We are delighted to announce the addition of Colm to our Board of Directors," stated Charles F. Willis, Founder and Executive Chairman of WLFC. "Colm's worldwide reputation as a pioneer in aircraft leasing precedes him. His profound understanding of the aviation industry, coupled with his extensive experience in senior management and public company board roles across international financial markets like New York, Dublin, London and Helsinki, positions him as an excellent asset in steering our company towards sustained growth and enduring success. We look forward to leveraging his knowledge, particularly as we advance our proprietary engine program services, including our ConstantThrust® and ConstantAccess® products."

Expressing his thoughts on joining the Board, Mr. Barrington shared, "I'm delighted to be joining Charlie and his team at WLFC at this exciting time in the company's development. The rapid recovery from the Covid years, particularly evident in the strong 2023 financial results, allied to an increasing demand for replacement engines augurs well for growth and success in the future. I hope that my industry and corporate experience can supplement the broad range of operational and management skills that have made WLFC the premier lessor of engines to the world's airlines." Director Robert Keady submitted his resignation from the Board, which resignation was accepted and is effective April 1, 2024.

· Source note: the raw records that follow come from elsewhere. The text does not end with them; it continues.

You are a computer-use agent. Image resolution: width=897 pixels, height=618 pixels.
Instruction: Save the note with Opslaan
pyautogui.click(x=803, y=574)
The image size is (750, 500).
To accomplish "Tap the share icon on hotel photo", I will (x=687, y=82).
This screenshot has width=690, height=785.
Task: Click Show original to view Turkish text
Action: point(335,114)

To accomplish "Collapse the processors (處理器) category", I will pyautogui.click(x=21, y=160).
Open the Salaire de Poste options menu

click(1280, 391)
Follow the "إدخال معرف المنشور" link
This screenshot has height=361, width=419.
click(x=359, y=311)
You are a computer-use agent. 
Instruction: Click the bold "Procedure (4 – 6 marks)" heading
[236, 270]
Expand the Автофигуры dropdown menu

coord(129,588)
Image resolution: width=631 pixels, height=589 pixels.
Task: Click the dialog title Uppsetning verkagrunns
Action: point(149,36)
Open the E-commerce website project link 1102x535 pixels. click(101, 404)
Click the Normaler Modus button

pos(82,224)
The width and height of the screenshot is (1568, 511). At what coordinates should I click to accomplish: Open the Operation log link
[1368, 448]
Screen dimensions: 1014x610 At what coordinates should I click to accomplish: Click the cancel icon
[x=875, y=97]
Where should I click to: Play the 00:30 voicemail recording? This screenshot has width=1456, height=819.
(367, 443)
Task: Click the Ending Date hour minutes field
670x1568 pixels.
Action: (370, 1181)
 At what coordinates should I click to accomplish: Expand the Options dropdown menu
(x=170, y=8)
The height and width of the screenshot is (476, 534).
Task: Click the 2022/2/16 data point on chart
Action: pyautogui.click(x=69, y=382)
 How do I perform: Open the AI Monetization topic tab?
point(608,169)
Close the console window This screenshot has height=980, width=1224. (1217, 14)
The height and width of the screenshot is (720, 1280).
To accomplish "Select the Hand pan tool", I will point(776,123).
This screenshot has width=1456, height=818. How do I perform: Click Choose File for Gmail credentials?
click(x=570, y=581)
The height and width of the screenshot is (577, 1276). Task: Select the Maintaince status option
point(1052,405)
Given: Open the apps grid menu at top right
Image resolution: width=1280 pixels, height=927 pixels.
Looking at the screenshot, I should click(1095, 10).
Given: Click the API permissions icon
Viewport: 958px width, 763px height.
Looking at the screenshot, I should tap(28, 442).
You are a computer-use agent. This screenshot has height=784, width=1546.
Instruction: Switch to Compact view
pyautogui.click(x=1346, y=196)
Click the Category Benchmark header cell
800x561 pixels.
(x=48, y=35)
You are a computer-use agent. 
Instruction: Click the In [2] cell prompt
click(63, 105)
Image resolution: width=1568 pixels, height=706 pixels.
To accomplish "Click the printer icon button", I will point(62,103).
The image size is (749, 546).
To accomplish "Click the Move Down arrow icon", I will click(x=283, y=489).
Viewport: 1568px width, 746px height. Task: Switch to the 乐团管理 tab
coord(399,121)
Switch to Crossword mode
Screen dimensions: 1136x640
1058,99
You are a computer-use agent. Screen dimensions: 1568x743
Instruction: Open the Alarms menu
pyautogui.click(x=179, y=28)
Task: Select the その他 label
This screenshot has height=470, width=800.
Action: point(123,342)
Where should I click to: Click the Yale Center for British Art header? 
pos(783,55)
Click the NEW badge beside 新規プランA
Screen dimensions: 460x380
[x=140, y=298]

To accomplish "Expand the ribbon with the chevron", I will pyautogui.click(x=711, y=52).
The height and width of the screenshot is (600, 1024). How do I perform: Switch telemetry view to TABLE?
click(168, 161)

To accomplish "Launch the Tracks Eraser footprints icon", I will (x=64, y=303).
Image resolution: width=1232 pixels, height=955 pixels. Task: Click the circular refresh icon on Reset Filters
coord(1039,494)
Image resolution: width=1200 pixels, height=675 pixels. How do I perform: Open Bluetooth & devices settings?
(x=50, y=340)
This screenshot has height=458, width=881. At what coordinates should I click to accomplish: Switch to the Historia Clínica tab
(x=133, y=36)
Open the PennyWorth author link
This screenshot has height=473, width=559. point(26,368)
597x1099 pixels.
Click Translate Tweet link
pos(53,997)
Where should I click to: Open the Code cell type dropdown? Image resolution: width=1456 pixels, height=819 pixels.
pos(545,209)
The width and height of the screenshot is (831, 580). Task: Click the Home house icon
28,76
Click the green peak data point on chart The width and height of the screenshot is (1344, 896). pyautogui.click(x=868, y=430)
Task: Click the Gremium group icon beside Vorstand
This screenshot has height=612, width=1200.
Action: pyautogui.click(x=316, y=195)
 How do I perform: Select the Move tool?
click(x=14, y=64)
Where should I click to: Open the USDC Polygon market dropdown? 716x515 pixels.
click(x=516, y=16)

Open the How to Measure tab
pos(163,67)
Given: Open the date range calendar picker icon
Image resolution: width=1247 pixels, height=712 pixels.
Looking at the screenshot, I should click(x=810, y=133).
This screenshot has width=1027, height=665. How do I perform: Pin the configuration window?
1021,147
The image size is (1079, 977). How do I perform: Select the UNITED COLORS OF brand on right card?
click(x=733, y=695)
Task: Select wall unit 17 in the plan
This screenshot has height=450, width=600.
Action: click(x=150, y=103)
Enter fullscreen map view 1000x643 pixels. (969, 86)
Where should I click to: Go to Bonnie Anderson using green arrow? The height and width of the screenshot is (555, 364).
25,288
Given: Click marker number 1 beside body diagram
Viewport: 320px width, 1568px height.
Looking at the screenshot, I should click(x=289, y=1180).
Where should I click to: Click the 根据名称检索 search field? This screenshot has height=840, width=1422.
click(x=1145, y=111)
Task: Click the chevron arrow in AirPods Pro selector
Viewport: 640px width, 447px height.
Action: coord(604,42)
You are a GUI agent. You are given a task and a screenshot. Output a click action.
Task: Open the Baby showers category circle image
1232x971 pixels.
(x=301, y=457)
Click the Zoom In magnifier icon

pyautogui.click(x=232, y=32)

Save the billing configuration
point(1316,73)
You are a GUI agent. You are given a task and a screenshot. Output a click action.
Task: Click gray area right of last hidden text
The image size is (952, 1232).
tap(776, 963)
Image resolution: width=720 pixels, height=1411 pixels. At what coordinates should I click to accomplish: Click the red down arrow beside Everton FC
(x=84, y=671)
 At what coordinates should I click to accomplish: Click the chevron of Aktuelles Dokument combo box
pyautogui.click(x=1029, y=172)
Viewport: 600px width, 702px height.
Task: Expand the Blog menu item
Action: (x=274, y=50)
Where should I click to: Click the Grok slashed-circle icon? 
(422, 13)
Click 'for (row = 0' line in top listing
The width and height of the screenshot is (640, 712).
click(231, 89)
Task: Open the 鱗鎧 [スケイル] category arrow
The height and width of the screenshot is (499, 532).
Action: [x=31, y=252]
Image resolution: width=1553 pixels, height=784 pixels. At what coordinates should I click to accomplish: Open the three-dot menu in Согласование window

“Bob’s incredible experience and expertise in the aviation industry have been very much appreciated by WLFC, and me personally. We will certainly remember his contributions and thank him for his many years of service,” said Charles F. Willis.

Willis Lease Finance Corporation

Willis Lease Finance Corporation (“WLFC”) leases large and regional spare commercial aircraft engines, auxiliary power units and aircraft to airlines, aircraft engine manufacturers and maintenance, repair, and overhaul providers worldwide. These leasing activities are integrated with engine and aircraft trading, engine lease pools and asset management services through Willis Asset Management Limited, as well as various end-of-life solutions for engines and aviation materials provided through Willis Aeronautical Services, Inc. Additionally, through Willis Engine Repair Center®, Jet Centre by Willis, and Willis Aviation Services Limited, the Company’s service offerings include Part 145 engine maintenance, aircraft line and base maintenance, aircraft disassembly, parking and storage, airport FBO and ground and cargo handling services.

Except for historical information, the matters discussed in this press release contain forward-looking statements that involve risks and uncertainties. Do not unduly rely on forward-looking statements, which give only expectations about the future and are not guarantees. Forward-looking statements speak only as of the date they are made, and we undertake no obligation to update them. Our actual results may differ materially from the results discussed in forward-looking statements. Factors that might cause such a difference include, but are not limited to: the effects on the airline industry and the global economy of events such as war, terrorist activity; changes in oil prices, rising inflation and other disruptions to world markets; trends in the airline industry and our ability to capitalize on those trends, including growth rates of markets and other economic factors; risks associated with owning and leasing jet engines and aircraft; our ability to successfully negotiate equipment purchases, sales and leases, to collect outstanding amounts due and to control costs and expenses; changes in interest rates and availability of capital, both to us and our customers; our ability to continue to meet changing customer demands; regulatory changes affecting airline operations, aircraft maintenance, accounting standards and taxes; the market value of engines and other assets in our portfolio; and risks detailed in the Company’s Annual Report on Form 10-K and other continuing reports filed with the Securities and Exchange Commission.